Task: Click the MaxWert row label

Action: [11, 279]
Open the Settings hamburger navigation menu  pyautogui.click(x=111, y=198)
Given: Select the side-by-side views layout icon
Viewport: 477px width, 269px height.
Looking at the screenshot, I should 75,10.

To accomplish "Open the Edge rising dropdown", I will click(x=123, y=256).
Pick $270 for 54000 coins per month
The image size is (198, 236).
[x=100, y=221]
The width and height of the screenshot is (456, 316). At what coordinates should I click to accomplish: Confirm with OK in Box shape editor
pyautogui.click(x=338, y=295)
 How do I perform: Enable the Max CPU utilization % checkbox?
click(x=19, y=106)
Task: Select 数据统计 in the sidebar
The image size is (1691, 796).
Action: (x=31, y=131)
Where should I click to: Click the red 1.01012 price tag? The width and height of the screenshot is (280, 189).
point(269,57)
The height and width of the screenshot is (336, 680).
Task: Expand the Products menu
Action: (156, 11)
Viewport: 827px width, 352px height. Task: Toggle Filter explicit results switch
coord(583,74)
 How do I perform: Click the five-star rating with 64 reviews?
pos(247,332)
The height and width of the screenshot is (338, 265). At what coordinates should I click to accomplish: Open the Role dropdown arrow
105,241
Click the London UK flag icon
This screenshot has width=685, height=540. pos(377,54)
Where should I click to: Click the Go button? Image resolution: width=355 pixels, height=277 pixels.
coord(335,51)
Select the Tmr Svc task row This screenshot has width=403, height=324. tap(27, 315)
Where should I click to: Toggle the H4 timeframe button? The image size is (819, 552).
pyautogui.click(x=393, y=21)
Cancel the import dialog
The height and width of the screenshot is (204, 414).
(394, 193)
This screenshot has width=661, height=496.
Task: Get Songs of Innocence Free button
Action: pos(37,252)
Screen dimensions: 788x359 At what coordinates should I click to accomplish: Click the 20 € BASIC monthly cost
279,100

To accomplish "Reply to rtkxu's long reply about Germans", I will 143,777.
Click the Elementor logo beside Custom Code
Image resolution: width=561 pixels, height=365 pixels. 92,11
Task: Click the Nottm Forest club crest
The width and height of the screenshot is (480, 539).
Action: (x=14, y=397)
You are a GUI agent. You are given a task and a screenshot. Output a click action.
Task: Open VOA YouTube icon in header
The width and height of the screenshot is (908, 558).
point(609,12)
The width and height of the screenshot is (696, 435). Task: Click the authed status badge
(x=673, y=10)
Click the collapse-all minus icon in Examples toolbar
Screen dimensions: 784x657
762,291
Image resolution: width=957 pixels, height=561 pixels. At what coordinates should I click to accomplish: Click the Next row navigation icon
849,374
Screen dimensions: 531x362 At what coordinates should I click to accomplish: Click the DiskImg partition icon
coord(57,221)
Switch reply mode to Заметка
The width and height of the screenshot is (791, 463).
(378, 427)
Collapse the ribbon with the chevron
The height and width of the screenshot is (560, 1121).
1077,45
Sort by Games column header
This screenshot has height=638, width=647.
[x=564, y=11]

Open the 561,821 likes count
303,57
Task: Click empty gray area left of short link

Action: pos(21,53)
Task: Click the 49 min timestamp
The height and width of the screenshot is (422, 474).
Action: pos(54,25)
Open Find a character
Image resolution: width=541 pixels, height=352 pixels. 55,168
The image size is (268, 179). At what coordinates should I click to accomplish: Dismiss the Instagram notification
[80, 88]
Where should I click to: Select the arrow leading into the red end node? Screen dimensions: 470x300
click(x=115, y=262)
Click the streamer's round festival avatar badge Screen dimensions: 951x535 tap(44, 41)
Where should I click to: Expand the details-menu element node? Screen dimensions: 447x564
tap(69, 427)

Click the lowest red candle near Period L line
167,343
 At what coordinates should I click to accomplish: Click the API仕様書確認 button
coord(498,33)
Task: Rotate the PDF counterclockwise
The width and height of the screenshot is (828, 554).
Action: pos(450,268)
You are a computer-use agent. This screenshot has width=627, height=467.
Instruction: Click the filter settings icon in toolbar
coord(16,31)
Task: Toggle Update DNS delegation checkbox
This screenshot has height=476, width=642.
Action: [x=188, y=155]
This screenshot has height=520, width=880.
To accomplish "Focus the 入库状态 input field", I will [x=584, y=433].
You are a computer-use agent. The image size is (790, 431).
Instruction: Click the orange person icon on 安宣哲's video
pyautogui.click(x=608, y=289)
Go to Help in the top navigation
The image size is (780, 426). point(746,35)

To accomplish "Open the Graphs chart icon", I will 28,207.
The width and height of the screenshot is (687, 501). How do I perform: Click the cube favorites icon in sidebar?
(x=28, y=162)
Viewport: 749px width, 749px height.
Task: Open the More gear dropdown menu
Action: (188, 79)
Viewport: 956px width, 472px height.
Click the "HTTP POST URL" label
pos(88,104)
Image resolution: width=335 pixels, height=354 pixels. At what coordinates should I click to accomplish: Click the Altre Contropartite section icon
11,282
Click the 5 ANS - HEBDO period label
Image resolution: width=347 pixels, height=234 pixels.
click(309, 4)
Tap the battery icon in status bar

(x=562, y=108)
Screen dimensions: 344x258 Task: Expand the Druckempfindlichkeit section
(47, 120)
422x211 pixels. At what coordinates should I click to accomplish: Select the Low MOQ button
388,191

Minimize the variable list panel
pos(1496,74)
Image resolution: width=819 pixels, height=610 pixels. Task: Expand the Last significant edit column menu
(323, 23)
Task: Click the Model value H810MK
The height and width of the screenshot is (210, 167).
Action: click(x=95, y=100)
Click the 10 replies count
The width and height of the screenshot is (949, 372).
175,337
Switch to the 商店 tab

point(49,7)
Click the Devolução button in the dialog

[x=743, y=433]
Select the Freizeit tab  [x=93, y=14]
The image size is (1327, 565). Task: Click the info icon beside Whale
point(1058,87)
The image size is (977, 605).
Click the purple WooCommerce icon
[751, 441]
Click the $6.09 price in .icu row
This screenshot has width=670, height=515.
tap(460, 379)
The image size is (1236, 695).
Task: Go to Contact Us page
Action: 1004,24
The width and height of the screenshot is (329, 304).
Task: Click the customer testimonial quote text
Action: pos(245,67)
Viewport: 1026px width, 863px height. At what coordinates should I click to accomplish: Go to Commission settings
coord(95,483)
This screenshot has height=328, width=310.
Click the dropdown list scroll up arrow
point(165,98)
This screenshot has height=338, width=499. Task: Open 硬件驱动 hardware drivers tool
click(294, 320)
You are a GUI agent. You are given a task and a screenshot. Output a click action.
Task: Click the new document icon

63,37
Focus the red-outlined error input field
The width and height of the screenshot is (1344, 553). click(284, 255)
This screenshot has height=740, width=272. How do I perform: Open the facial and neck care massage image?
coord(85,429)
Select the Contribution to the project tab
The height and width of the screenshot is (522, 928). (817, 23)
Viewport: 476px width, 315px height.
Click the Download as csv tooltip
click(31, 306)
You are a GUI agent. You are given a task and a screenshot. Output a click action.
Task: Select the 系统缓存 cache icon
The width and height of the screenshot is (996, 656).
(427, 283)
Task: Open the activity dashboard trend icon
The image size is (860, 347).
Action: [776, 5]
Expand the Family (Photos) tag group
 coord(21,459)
----
I'd like the material repeated word for word, please.

:: Answer for this exercise ::
Task: Click the MaxWert row label

Action: [11, 279]
Open the Settings hamburger navigation menu  pyautogui.click(x=111, y=198)
Given: Select the side-by-side views layout icon
Viewport: 477px width, 269px height.
Looking at the screenshot, I should 75,10.

To accomplish "Open the Edge rising dropdown", I will click(x=123, y=256).
Pick $270 for 54000 coins per month
The image size is (198, 236).
[x=100, y=221]
The width and height of the screenshot is (456, 316). At what coordinates should I click to accomplish: Confirm with OK in Box shape editor
pyautogui.click(x=338, y=295)
 How do I perform: Enable the Max CPU utilization % checkbox?
click(x=19, y=106)
Task: Select 数据统计 in the sidebar
The image size is (1691, 796).
Action: (x=31, y=131)
Where should I click to: Click the red 1.01012 price tag? The width and height of the screenshot is (280, 189).
point(269,57)
The height and width of the screenshot is (336, 680).
Task: Expand the Products menu
Action: (156, 11)
Viewport: 827px width, 352px height. Task: Toggle Filter explicit results switch
coord(583,74)
 How do I perform: Click the five-star rating with 64 reviews?
pos(247,332)
The height and width of the screenshot is (338, 265). At what coordinates should I click to accomplish: Open the Role dropdown arrow
105,241
Click the London UK flag icon
This screenshot has width=685, height=540. pos(377,54)
Where should I click to: Click the Go button? Image resolution: width=355 pixels, height=277 pixels.
coord(335,51)
Select the Tmr Svc task row This screenshot has width=403, height=324. tap(27, 315)
Where should I click to: Toggle the H4 timeframe button? The image size is (819, 552).
pyautogui.click(x=393, y=21)
Cancel the import dialog
The height and width of the screenshot is (204, 414).
(394, 193)
This screenshot has width=661, height=496.
Task: Get Songs of Innocence Free button
Action: pos(37,252)
Screen dimensions: 788x359 At what coordinates should I click to accomplish: Click the 20 € BASIC monthly cost
279,100

To accomplish "Reply to rtkxu's long reply about Germans", I will 143,777.
Click the Elementor logo beside Custom Code
Image resolution: width=561 pixels, height=365 pixels. 92,11
Task: Click the Nottm Forest club crest
The width and height of the screenshot is (480, 539).
Action: (x=14, y=397)
You are a GUI agent. You are given a task and a screenshot. Output a click action.
Task: Open VOA YouTube icon in header
The width and height of the screenshot is (908, 558).
point(609,12)
The width and height of the screenshot is (696, 435). Task: Click the authed status badge
(x=673, y=10)
Click the collapse-all minus icon in Examples toolbar
Screen dimensions: 784x657
762,291
Image resolution: width=957 pixels, height=561 pixels. At what coordinates should I click to accomplish: Click the Next row navigation icon
849,374
Screen dimensions: 531x362 At what coordinates should I click to accomplish: Click the DiskImg partition icon
coord(57,221)
Switch reply mode to Заметка
The width and height of the screenshot is (791, 463).
(378, 427)
Collapse the ribbon with the chevron
The height and width of the screenshot is (560, 1121).
1077,45
Sort by Games column header
This screenshot has height=638, width=647.
[x=564, y=11]

Open the 561,821 likes count
303,57
Task: Click empty gray area left of short link

Action: pos(21,53)
Task: Click the 49 min timestamp
The height and width of the screenshot is (422, 474).
Action: pos(54,25)
Open Find a character
Image resolution: width=541 pixels, height=352 pixels. 55,168
The image size is (268, 179). At what coordinates should I click to accomplish: Dismiss the Instagram notification
[80, 88]
Where should I click to: Select the arrow leading into the red end node? Screen dimensions: 470x300
click(x=115, y=262)
Click the streamer's round festival avatar badge Screen dimensions: 951x535 tap(44, 41)
Where should I click to: Expand the details-menu element node? Screen dimensions: 447x564
tap(69, 427)

Click the lowest red candle near Period L line
167,343
 At what coordinates should I click to accomplish: Click the API仕様書確認 button
coord(498,33)
Task: Rotate the PDF counterclockwise
The width and height of the screenshot is (828, 554).
Action: pos(450,268)
You are a computer-use agent. This screenshot has width=627, height=467.
Instruction: Click the filter settings icon in toolbar
coord(16,31)
Task: Toggle Update DNS delegation checkbox
This screenshot has height=476, width=642.
Action: [x=188, y=155]
This screenshot has height=520, width=880.
To accomplish "Focus the 入库状态 input field", I will [x=584, y=433].
You are a computer-use agent. The image size is (790, 431).
Instruction: Click the orange person icon on 安宣哲's video
pyautogui.click(x=608, y=289)
Go to Help in the top navigation
The image size is (780, 426). point(746,35)

To accomplish "Open the Graphs chart icon", I will 28,207.
The width and height of the screenshot is (687, 501). How do I perform: Click the cube favorites icon in sidebar?
(x=28, y=162)
Viewport: 749px width, 749px height.
Task: Open the More gear dropdown menu
Action: (188, 79)
Viewport: 956px width, 472px height.
Click the "HTTP POST URL" label
pos(88,104)
Image resolution: width=335 pixels, height=354 pixels. At what coordinates should I click to accomplish: Click the Altre Contropartite section icon
11,282
Click the 5 ANS - HEBDO period label
Image resolution: width=347 pixels, height=234 pixels.
click(309, 4)
Tap the battery icon in status bar

(x=562, y=108)
Screen dimensions: 344x258 Task: Expand the Druckempfindlichkeit section
(47, 120)
422x211 pixels. At what coordinates should I click to accomplish: Select the Low MOQ button
388,191

Minimize the variable list panel
pos(1496,74)
Image resolution: width=819 pixels, height=610 pixels. Task: Expand the Last significant edit column menu
(323, 23)
Task: Click the Model value H810MK
The height and width of the screenshot is (210, 167).
Action: click(x=95, y=100)
Click the 10 replies count
The width and height of the screenshot is (949, 372).
175,337
Switch to the 商店 tab

point(49,7)
Click the Devolução button in the dialog

[x=743, y=433]
Select the Freizeit tab  [x=93, y=14]
The image size is (1327, 565). Task: Click the info icon beside Whale
point(1058,87)
The image size is (977, 605).
Click the purple WooCommerce icon
[751, 441]
Click the $6.09 price in .icu row
This screenshot has width=670, height=515.
tap(460, 379)
The image size is (1236, 695).
Task: Go to Contact Us page
Action: 1004,24
The width and height of the screenshot is (329, 304).
Task: Click the customer testimonial quote text
Action: pos(245,67)
Viewport: 1026px width, 863px height. At what coordinates should I click to accomplish: Go to Commission settings
coord(95,483)
This screenshot has height=328, width=310.
Click the dropdown list scroll up arrow
point(165,98)
This screenshot has height=338, width=499. Task: Open 硬件驱动 hardware drivers tool
click(294, 320)
You are a GUI agent. You are given a task and a screenshot. Output a click action.
Task: Click the new document icon

63,37
Focus the red-outlined error input field
The width and height of the screenshot is (1344, 553). click(284, 255)
This screenshot has height=740, width=272. How do I perform: Open the facial and neck care massage image?
coord(85,429)
Select the Contribution to the project tab
The height and width of the screenshot is (522, 928). (817, 23)
Viewport: 476px width, 315px height.
Click the Download as csv tooltip
click(31, 306)
You are a GUI agent. You are given a task and a screenshot. Output a click action.
Task: Select the 系统缓存 cache icon
The width and height of the screenshot is (996, 656).
(427, 283)
Task: Open the activity dashboard trend icon
The image size is (860, 347).
Action: [776, 5]
Expand the Family (Photos) tag group
 coord(21,459)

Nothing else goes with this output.